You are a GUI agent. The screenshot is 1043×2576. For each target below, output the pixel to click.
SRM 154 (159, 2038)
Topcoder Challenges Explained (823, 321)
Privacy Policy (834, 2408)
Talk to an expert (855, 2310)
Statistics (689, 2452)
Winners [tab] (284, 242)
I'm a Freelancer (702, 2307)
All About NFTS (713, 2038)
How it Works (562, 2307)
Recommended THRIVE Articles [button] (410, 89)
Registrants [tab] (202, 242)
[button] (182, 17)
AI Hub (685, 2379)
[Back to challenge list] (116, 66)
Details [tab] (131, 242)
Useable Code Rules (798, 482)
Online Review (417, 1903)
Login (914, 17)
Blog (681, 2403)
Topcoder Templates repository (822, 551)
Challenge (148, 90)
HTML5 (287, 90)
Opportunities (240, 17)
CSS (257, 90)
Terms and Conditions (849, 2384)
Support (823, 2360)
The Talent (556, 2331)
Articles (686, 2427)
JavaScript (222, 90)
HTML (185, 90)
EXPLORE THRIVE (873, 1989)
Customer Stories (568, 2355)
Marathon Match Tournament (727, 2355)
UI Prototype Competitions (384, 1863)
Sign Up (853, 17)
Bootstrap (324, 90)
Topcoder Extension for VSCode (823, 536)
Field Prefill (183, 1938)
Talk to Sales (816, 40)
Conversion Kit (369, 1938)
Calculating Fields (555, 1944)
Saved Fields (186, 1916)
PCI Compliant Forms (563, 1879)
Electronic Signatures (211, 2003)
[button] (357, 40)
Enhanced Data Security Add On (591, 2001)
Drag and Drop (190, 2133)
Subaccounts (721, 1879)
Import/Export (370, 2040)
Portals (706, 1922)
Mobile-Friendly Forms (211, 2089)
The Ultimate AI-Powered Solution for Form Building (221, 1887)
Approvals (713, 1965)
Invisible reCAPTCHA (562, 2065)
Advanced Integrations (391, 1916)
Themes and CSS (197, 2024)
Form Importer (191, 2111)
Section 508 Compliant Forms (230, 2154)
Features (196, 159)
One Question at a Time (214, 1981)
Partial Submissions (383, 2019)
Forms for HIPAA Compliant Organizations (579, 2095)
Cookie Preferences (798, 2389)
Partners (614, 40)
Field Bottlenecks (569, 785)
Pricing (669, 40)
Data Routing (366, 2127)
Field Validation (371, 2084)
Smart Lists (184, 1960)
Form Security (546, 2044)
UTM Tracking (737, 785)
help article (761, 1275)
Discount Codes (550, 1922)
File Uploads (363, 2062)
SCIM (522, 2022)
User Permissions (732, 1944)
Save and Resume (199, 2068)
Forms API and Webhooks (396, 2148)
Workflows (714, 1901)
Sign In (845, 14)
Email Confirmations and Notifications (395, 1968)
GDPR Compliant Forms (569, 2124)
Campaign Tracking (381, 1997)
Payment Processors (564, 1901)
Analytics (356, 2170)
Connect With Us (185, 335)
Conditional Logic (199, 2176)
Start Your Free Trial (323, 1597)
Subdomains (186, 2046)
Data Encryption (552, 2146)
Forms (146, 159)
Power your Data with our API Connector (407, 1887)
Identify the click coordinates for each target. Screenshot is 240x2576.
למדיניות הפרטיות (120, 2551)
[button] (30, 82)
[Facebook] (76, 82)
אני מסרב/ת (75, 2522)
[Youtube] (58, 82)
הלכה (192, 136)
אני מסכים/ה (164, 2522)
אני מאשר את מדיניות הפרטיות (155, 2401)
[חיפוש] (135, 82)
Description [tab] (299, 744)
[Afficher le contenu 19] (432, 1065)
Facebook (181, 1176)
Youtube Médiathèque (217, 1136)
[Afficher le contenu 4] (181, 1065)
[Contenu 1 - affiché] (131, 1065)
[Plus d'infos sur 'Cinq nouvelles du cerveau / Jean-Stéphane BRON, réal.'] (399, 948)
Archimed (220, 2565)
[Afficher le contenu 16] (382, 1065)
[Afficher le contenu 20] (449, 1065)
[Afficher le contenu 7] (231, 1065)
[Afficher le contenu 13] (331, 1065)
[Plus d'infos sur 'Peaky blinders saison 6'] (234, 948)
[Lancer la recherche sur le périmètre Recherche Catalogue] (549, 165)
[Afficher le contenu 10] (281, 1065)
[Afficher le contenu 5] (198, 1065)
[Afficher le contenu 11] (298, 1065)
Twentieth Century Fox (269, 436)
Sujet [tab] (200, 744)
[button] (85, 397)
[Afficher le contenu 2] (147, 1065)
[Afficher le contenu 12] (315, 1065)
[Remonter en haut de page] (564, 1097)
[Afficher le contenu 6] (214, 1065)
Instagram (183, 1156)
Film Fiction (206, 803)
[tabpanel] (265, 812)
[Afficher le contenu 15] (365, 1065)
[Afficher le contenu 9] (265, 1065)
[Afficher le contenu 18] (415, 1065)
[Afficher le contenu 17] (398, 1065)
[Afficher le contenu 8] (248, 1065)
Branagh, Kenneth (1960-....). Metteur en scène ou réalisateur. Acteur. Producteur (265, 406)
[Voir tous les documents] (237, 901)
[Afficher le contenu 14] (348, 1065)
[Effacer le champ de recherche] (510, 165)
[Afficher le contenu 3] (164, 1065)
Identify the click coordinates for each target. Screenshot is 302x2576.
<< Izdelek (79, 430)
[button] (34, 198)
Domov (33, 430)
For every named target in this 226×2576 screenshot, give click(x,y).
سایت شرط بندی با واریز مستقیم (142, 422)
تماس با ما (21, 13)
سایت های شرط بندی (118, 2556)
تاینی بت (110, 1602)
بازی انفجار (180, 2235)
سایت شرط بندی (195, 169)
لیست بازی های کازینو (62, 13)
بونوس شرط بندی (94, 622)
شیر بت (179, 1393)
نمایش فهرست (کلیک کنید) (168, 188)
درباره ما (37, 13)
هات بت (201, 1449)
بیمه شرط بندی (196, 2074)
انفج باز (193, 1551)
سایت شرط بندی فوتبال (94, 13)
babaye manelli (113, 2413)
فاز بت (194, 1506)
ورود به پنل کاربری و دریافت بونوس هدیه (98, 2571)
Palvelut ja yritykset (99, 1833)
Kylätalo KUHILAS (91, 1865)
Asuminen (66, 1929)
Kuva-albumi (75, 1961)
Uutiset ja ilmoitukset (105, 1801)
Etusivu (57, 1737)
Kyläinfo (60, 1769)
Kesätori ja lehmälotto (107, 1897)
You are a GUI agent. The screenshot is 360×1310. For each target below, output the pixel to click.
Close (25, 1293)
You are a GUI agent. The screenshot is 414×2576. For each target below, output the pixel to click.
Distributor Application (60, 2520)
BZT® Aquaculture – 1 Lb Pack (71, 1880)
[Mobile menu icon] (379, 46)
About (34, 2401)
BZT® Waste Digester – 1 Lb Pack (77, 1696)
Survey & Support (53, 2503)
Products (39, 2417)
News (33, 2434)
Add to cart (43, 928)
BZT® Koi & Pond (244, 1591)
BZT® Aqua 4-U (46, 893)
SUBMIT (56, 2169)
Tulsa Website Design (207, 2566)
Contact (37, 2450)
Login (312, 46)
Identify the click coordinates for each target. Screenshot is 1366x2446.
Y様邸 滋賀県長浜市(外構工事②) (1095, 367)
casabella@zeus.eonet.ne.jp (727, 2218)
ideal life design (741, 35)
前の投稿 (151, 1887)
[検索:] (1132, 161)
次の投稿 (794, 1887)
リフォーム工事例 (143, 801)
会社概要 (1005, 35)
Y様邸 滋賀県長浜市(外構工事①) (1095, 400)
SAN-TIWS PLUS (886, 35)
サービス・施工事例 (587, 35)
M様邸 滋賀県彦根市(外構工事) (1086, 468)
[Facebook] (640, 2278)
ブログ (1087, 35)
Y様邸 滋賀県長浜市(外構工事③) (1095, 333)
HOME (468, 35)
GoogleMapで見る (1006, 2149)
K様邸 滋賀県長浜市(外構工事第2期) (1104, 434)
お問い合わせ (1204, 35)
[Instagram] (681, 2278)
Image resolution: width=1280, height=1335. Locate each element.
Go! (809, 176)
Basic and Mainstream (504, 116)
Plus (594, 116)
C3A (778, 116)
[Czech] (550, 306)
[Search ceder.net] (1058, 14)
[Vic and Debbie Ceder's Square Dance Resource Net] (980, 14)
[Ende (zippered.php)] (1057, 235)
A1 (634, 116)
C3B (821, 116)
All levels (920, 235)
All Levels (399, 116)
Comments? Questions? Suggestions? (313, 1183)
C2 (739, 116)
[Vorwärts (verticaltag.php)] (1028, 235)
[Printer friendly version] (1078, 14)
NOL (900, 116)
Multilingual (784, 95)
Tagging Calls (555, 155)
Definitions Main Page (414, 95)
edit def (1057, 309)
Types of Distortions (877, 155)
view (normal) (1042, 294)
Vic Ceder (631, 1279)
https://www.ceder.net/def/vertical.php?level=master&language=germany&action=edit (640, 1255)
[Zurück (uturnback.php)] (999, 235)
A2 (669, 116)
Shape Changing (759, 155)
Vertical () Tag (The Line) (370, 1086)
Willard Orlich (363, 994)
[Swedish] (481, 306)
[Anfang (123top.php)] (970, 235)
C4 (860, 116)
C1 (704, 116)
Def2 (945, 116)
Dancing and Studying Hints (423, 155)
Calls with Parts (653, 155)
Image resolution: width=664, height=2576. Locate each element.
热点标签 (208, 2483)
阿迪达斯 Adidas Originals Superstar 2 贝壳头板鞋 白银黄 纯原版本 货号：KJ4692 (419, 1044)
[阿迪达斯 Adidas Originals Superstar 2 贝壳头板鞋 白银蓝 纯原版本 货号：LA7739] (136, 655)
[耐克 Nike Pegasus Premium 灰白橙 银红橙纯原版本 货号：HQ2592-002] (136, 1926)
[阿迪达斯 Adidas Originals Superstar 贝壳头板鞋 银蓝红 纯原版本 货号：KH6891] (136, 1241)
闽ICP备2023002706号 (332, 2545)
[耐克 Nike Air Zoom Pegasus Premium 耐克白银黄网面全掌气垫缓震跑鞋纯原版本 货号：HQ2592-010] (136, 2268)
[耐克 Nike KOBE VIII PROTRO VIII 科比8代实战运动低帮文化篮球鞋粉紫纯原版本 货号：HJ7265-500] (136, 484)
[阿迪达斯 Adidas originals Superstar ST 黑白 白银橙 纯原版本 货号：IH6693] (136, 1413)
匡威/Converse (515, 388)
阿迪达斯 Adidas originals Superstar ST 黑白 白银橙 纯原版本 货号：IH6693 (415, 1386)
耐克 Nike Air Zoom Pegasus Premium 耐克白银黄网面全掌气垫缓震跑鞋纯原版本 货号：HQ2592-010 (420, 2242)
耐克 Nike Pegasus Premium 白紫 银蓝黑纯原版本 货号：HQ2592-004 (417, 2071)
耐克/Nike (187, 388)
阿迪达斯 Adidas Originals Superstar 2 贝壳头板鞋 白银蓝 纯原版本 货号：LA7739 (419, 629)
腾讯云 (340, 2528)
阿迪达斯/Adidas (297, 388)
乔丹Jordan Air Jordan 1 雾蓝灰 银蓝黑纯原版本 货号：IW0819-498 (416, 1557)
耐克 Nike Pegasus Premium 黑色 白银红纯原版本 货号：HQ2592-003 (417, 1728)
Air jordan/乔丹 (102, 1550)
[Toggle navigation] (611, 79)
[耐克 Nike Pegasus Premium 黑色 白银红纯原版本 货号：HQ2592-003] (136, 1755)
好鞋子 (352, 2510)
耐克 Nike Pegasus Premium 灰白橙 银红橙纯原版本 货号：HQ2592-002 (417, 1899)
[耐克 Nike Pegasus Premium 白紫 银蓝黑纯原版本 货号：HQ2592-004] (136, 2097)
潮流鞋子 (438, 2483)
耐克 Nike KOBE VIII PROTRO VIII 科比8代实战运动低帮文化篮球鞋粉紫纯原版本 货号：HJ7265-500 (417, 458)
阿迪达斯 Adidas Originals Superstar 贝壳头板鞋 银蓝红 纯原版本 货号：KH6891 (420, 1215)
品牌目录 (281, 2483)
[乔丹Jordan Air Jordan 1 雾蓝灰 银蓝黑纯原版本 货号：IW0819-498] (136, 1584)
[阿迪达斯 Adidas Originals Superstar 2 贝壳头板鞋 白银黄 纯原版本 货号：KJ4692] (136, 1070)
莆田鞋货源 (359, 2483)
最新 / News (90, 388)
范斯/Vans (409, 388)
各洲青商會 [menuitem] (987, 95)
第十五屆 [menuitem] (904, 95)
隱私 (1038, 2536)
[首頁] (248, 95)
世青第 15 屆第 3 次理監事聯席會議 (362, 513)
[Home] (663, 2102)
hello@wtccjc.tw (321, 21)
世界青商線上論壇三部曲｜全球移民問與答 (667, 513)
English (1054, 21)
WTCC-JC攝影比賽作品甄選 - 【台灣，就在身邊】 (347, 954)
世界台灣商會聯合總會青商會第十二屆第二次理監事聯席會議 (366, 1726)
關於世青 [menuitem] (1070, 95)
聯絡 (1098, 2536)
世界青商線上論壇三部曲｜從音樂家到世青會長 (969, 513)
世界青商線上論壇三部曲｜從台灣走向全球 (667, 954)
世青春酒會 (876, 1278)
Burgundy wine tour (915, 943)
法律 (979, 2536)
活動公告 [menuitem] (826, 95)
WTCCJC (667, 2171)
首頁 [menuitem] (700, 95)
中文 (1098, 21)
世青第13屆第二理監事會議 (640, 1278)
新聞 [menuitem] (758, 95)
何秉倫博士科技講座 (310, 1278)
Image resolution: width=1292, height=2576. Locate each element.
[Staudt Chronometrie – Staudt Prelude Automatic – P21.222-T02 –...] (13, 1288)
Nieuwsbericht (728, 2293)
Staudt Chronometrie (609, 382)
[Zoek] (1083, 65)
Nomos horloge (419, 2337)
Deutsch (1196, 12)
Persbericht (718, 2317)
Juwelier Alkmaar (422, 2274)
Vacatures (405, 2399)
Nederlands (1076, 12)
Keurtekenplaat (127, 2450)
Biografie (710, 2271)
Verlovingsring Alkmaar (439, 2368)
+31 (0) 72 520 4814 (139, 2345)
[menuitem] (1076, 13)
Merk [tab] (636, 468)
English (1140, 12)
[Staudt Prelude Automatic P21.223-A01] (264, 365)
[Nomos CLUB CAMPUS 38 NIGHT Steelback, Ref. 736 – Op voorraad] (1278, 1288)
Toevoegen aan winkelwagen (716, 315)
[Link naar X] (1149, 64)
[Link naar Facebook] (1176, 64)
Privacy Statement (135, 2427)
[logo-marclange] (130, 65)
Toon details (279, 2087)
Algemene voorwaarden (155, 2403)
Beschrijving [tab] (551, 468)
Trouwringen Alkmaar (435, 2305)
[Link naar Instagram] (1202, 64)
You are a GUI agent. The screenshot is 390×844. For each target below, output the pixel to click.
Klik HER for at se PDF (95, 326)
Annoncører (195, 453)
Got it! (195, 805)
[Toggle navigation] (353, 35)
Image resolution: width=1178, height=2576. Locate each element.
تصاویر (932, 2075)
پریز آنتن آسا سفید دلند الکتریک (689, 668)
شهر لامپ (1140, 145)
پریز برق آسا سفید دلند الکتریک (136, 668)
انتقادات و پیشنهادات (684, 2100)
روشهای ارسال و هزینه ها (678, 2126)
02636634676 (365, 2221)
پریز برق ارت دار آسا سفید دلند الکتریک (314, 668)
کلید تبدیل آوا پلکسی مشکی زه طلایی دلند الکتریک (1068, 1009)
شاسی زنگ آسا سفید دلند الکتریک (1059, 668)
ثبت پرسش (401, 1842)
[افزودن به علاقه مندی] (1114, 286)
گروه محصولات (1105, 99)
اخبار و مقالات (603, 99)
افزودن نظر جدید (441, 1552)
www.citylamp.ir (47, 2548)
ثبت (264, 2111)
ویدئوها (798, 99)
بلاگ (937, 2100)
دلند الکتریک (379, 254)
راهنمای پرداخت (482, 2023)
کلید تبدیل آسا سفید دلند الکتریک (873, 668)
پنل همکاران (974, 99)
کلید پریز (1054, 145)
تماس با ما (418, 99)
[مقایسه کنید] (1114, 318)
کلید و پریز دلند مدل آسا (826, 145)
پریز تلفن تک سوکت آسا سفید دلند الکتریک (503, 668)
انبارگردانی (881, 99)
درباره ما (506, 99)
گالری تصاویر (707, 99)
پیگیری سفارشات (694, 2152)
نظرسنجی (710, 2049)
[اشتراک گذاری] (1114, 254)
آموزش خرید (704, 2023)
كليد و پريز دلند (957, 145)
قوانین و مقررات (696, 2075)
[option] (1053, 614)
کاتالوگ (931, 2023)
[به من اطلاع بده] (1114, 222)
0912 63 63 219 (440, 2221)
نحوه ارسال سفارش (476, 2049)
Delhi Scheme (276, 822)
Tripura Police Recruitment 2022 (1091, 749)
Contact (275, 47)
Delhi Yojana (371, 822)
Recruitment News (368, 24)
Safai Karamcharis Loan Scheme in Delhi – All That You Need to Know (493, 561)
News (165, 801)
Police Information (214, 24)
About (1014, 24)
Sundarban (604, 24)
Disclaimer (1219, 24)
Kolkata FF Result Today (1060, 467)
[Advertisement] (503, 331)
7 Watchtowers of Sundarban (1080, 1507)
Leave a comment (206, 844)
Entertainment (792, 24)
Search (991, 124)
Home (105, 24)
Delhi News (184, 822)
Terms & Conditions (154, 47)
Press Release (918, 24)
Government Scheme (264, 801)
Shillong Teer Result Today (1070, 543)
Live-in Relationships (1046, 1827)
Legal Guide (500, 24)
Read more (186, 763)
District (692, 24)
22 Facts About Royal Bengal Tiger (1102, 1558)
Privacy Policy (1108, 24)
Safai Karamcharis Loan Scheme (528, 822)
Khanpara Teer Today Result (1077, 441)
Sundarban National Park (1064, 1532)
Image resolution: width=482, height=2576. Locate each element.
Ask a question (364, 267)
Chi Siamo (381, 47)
********************
About this task: Retype only the lines above between the line with "潮流鞋子 (438, 2483)" and the line with "[阿迪达斯 Adidas Originals Superstar 2 贝壳头板鞋 白银黄", counting those two lines as well, and keep every character as it is.

The completed task:
潮流鞋子 (438, 2483)
耐克 Nike KOBE VIII PROTRO VIII 科比8代实战运动低帮文化篮球鞋粉紫纯原版本 货号：HJ7265-500 (417, 458)
阿迪达斯 Adidas Originals Superstar 贝壳头板鞋 银蓝红 纯原版本 货号：KH6891 (420, 1215)
品牌目录 (281, 2483)
[乔丹Jordan Air Jordan 1 雾蓝灰 银蓝黑纯原版本 货号：IW0819-498] (136, 1584)
[阿迪达斯 Adidas Originals Superstar 2 贝壳头板鞋 白银黄 纯原版本 货号：KJ4692] (136, 1070)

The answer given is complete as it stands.